ATHOS RONALDO MIRALHA DA CUNHA – ESCRITOR
*A foto que ilustra este texto, em preto e branco, foi feita pelo autor do texto em 30 de janeiro de 2013. Ela mostra flores que os santa-marienses deixaram em frente à boate em homenagem às vítimas
A vida é um sopro e dez anos passam num estalar de dedos. Pra mim, tudo está muito presente. As chagas são de ontem e as vergastas ainda não estão totalmente cicatrizadas.
Eu não tive familiar vítima da tragédia, somente amigos e pais de amigos e mesmo assim não me sinto em condições de assistir tudo o que foi a noite do dia 27 de janeiro de 2013. Tenho dúvidas se assistirei ao documentário e ao seriado na Netflix. Eu, particularmente, preciso de mais distância do evento.
Eu preciso de uma memória mais envelhecida. Dez anos para quem sobreviveu ou presenciou a tragédia é como se fosse a semana passada. Para quem foi vítima é uma eternidade.

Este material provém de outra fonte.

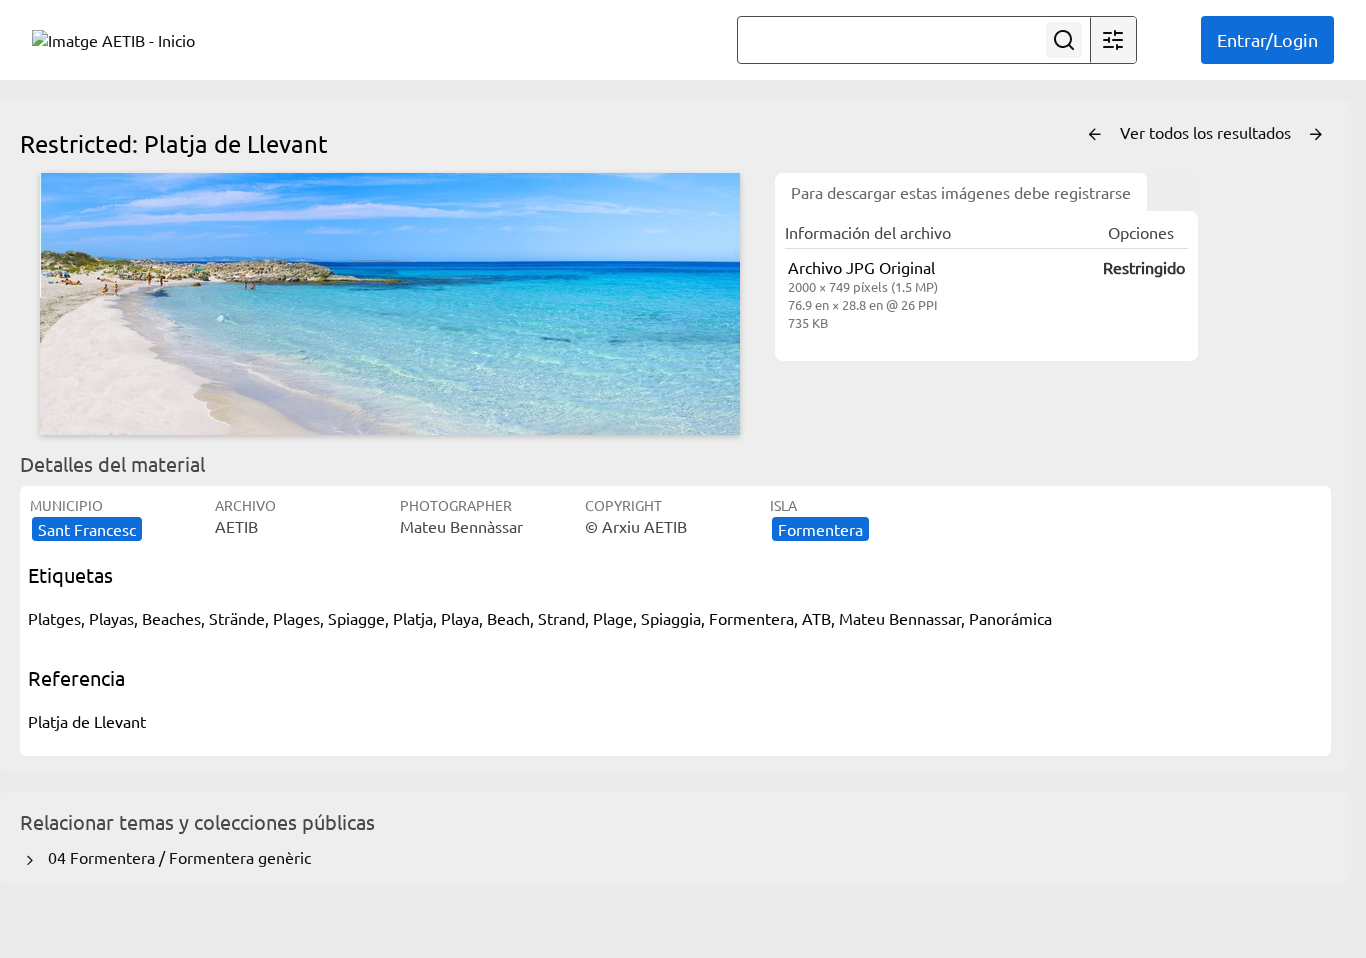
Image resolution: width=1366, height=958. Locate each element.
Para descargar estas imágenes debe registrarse (961, 192)
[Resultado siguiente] (1316, 135)
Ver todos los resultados (1207, 132)
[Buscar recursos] (1064, 40)
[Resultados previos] (1095, 135)
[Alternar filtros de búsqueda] (1113, 40)
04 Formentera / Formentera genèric (175, 857)
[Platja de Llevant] (390, 304)
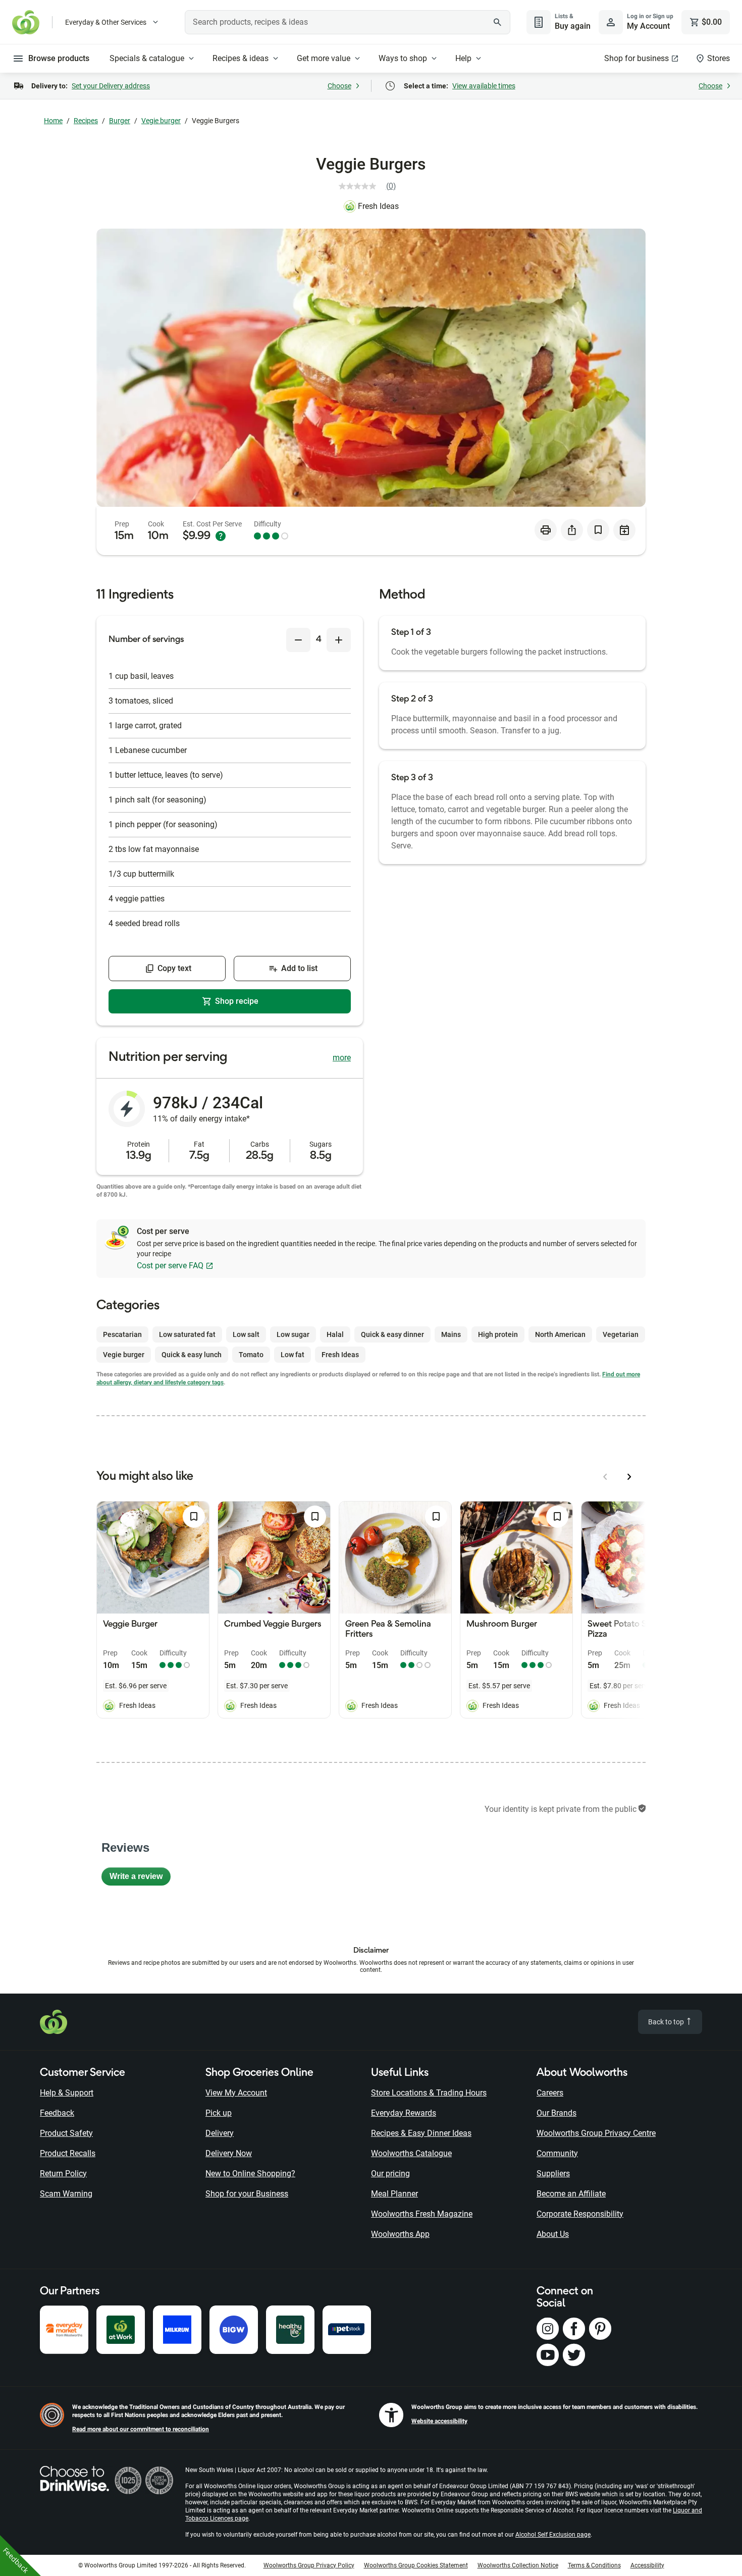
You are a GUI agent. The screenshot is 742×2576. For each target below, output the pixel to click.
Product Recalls (67, 2153)
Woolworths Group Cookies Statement (416, 2565)
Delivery (219, 2133)
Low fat (292, 1355)
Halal (335, 1334)
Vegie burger (161, 121)
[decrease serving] (298, 640)
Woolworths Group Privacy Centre (596, 2133)
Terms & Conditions (594, 2565)
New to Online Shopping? (250, 2173)
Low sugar (293, 1334)
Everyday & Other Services (105, 22)
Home (53, 121)
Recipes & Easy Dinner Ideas (421, 2133)
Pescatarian (122, 1334)
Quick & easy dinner (392, 1334)
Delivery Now (228, 2153)
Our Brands (556, 2113)
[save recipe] (598, 530)
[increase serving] (339, 640)
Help (463, 58)
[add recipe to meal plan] (624, 530)
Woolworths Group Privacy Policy (308, 2565)
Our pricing (390, 2173)
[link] (371, 186)
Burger (119, 121)
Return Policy (63, 2173)
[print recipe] (546, 530)
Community (557, 2153)
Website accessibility (439, 2421)
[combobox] (347, 22)
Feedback (57, 2113)
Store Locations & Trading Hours (429, 2093)
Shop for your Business (246, 2193)
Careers (550, 2093)
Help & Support (66, 2093)
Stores (718, 58)
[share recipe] (572, 530)
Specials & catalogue (147, 58)
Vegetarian (621, 1334)
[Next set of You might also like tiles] (629, 1477)
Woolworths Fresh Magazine (421, 2214)
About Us (553, 2234)
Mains (451, 1334)
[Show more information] (221, 536)
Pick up (218, 2113)
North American (560, 1334)
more (342, 1057)
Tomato (251, 1355)
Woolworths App (400, 2234)
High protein (498, 1334)
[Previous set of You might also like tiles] (605, 1477)
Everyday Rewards (403, 2113)
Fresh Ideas (378, 206)
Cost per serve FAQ (170, 1265)
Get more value (323, 58)
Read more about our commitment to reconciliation (140, 2429)
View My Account (236, 2093)
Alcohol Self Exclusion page (553, 2534)
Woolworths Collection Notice (518, 2565)
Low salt (246, 1334)
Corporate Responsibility (580, 2214)
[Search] (497, 22)
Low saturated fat (187, 1334)
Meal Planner (394, 2193)
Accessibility (647, 2565)
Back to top (666, 2022)
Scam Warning (66, 2193)
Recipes (86, 121)
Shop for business (636, 58)
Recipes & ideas (241, 58)
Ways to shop (403, 58)
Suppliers (553, 2173)
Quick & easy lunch (192, 1355)
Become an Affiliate (571, 2193)
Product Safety (66, 2133)
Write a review (140, 1879)
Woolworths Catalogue (411, 2153)
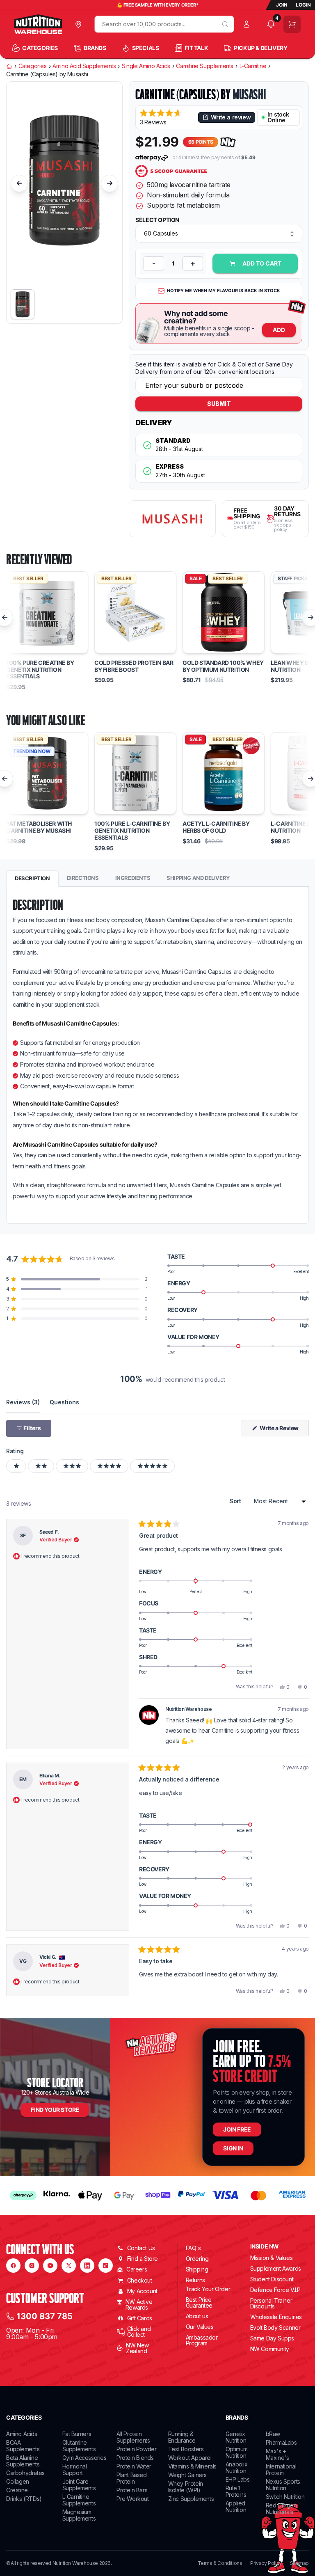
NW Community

Muitos talentos sucumbiram naquela noite. Um dado que nunca esqueci: calculando a perspectiva de vida dos jovens da tragédia, foram ceifados um total de 10 mil anos. Essa a verdadeira grandeza desse descalabro. É por isso que se busca, incessantemente, por justiça.
O dia 27 de janeiro deve ser dedicado às reflexões e orações. Cada pessoa, a sua maneira, deve expressar o seu sentimento de pesar e solidariedade. O que não podemos é passar o dia 27 de janeiro como se nada tivesse acontecido. Nunca esteve e não está tudo bem. Precisamos de justiça e respostas.
Não pretendo discutir o componente mercadológico do documentário e do seriado. E não quero fazer prejulgamentos, cada um com suas razões. Não sou assinante da Globoplay e não pretendo vir a ser.
Talvez assista ao seriado da Netflix… mas tenho dúvidas se conseguirei, com a devida distância de uma terceira pessoa, pois de uma forma ou de outra, somos coadjuvantes desta história.
E os protagonistas não estão mais aqui. Onde você estava na noite do dia 27 de janeiro de 2013? Era madrugada quando começou a movimentação dos filhos em casa. Luzes acesas e falatório na sala. Um burburinho no ambiente… alguém comenta sobre um incêndio na boate kiss. E teve mortes.
Muitas mensagens nos telefones… alguém falou em vinte mortes. Levanto e ligo a televisão e, realmente, na Globonews a notícia era de uma tragédia em Santa Maria com vinte mortes de jovens numa boate.
Mas em dez minutos a notícia foi atualizada para 140 mortes e logos em seguida para mais de 200. A partir daquela manhã Santa Maria não seria mais a mesma… e todos nós conhecemos a história. Orações e solidariedade pelas vítimas da boate Kiss.